[Stored dataset items]
.....
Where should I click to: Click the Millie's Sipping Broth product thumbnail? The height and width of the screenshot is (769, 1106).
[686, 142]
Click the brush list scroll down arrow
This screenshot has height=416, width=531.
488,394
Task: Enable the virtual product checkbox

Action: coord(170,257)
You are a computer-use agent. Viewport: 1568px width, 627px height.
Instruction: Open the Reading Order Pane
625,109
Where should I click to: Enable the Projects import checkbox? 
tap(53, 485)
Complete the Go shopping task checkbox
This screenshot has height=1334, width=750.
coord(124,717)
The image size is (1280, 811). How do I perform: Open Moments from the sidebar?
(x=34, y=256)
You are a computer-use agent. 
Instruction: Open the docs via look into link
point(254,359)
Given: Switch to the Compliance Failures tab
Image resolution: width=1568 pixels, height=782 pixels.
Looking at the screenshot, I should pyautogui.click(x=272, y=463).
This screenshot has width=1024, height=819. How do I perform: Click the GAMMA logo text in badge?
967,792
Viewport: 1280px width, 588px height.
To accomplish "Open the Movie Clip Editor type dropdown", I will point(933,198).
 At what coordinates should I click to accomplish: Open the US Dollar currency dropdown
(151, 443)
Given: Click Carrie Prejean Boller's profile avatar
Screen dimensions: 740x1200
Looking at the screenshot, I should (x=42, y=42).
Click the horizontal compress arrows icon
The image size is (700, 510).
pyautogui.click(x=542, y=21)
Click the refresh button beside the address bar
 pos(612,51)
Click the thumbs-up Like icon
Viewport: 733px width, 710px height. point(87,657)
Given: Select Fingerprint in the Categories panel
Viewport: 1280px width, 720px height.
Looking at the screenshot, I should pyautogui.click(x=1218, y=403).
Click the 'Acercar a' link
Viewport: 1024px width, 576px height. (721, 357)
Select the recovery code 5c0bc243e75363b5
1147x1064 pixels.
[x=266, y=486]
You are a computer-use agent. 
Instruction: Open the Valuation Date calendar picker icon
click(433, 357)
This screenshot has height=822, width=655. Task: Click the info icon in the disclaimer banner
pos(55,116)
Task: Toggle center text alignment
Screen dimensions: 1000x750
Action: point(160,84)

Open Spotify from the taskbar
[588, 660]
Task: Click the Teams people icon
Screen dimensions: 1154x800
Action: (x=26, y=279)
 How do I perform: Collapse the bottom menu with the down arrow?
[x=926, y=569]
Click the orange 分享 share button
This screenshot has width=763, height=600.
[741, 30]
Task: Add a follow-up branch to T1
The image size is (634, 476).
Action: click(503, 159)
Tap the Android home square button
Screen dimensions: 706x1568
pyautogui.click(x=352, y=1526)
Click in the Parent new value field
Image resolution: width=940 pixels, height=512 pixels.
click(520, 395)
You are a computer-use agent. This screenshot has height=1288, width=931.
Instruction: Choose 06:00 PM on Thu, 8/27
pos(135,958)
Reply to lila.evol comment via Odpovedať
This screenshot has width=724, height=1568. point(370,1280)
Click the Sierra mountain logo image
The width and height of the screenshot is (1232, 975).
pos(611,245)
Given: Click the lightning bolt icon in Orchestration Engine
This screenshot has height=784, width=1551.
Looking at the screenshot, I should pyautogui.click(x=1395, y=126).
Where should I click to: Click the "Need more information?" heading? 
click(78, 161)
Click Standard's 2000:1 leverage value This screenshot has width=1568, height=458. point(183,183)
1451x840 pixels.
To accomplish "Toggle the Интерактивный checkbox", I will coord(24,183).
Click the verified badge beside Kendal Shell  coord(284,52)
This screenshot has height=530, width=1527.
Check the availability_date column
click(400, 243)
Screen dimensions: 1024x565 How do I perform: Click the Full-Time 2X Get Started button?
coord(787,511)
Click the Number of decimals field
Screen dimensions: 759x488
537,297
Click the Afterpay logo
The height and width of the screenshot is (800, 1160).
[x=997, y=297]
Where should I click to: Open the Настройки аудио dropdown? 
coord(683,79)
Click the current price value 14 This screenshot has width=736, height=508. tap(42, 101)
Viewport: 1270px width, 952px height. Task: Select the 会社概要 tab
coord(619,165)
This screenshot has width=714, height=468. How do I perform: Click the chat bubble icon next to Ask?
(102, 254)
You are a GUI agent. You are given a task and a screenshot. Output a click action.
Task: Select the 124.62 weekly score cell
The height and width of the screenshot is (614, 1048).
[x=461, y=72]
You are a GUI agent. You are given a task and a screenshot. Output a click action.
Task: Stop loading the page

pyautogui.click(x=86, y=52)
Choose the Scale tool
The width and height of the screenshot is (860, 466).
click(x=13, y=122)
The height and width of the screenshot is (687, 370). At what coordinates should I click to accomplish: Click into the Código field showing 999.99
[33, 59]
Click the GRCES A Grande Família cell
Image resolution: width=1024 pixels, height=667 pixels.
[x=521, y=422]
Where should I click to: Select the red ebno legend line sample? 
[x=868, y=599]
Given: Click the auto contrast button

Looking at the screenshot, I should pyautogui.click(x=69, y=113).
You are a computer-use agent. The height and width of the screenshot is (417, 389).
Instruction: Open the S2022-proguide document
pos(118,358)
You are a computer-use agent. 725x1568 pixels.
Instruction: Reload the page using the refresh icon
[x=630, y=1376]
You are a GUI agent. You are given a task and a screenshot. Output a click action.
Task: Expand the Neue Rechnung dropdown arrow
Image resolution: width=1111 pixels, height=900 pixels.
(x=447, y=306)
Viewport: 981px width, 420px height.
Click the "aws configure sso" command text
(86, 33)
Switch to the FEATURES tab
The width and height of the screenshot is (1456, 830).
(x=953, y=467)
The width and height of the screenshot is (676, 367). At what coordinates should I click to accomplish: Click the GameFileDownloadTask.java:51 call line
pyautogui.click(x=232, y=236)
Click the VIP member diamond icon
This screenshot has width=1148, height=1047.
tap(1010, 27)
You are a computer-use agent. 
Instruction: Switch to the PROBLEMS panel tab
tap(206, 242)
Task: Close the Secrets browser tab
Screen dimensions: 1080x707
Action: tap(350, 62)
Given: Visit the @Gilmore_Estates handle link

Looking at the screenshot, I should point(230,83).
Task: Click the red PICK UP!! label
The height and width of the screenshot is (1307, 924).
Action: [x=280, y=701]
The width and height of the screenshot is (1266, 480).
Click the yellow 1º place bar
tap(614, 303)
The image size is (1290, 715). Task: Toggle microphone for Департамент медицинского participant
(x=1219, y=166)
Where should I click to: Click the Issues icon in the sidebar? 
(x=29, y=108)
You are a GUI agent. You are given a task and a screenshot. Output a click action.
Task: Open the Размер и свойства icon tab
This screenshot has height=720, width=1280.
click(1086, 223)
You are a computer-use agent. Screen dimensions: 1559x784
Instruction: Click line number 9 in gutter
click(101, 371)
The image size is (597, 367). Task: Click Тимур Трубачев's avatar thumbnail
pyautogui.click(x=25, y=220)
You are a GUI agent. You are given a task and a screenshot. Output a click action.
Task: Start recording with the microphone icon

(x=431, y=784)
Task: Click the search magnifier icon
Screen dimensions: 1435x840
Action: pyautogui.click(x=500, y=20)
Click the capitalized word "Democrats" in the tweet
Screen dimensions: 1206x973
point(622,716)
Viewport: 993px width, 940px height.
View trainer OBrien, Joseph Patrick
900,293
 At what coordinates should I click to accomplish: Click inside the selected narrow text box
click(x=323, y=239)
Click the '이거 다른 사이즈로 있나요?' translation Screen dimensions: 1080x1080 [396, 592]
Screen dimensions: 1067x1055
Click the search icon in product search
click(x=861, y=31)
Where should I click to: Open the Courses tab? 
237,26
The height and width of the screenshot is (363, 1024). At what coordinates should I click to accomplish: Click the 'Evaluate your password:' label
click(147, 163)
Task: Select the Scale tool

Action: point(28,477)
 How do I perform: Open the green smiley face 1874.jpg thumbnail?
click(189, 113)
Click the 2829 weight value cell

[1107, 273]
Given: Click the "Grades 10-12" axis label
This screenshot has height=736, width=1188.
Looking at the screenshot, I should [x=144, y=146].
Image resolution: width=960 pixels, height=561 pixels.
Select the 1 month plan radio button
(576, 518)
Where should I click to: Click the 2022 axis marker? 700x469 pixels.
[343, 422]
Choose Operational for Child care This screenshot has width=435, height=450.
.....
TASK
Copy each line from the data that features the string "computer".

ANSWER FOR THE TASK
You are a computer-use agent. Viewport: 1568px width, 627px height.
You are a computer-use agent. 
You are a computer-use agent. 
You are a computer-use agent. This screenshot has height=1288, width=931.
You are a computer-use agent. The height and width of the screenshot is (417, 389).
You are a computer-use agent. 725x1568 pixels.
You are a computer-use agent. 
You are a computer-use agent. Screen dimensions: 1559x784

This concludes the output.